▶ **Prompt 1**
According to the forum reply on writing bulk files from a streaming app, what pattern did the Flink developers find generally does not work well?
▶ **Prompt 2**
Echo the records verbatim from the line containing "The image size is (719, 375)." through the end of the records, including both ends, and omit the pictures.
Text block start
Re: Write bulks files from streaming app

Posted by Stephan Ewen <se...@apache.org>.

For what it's worth, in Flink directly we found that this pattern is
generally not a well working one: windowing data in large windows in order
to perform large bulk writes.

Instead, the sinks (to file systems) continuously write (possibly across
different destination files) files, ensure persistence at checkpoints, can
roll back the output in a file system specific ways to the previous
checkpoint. That way, there is no data buffering in state (memory, rocksdb,
etc) at all, only metadata tracking.

For bulk encoders (like parquet), one needs an additional step, to
encode/compress when the specific destination file is done (if you think in
Hadoop terms, that would be in the "commit" step).


On Sun, Jul 22, 2018 at 2:10 PM, Jozef Vilcek <jo...@gmail.com> wrote:

> I looked into Wait.on() but doc say it waits untill window is completely
> done, so it is not quite fir for my case, as my lateness can be a day or
> two and I would like to compact and publish hourly data sooner.
>
> What i am thinking of is write triggers under different location than
> target. I will have lot's of EARLY fires for main data and than some LATE
> fires. What I would like to do is observe all EARLY fires for window
> (ideally in ON_TIME event time) in one group and move those files to target
> dir by merging them. Observed LATE fires would be just moved immediately
> because that is not much and does not hurt to keep them fragmented now.
Text block end
Input rows start
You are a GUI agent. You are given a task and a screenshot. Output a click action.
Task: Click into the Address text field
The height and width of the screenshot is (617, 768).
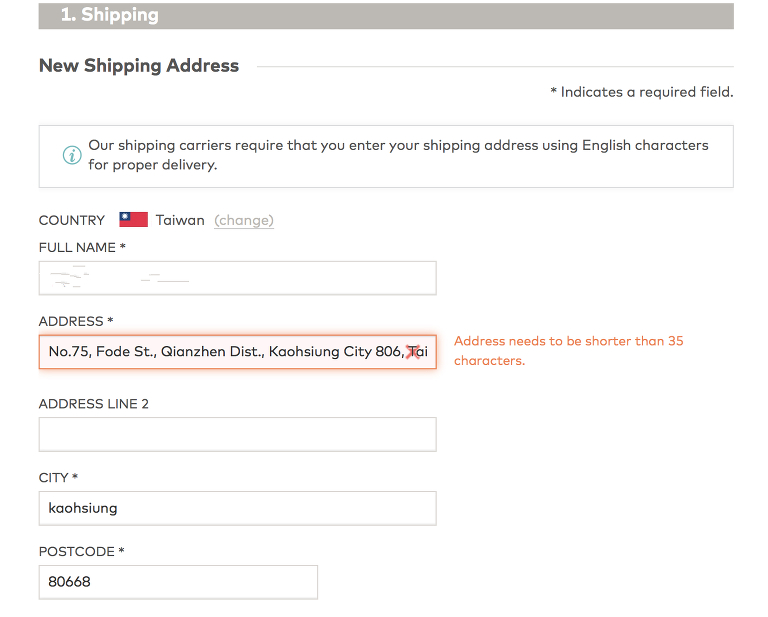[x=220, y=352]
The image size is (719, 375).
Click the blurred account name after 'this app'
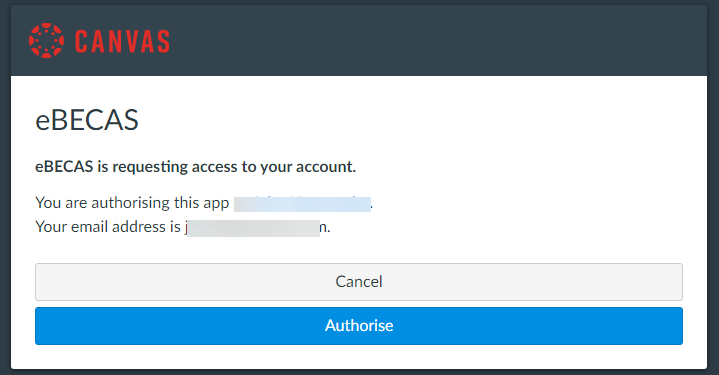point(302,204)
Input rows end
▶ **Expected output 1**
Windowing data in large windows in order to perform large bulk writes.

▶ **Expected output 2**
The image size is (719, 375).
Click the blurred account name after 'this app'
point(302,204)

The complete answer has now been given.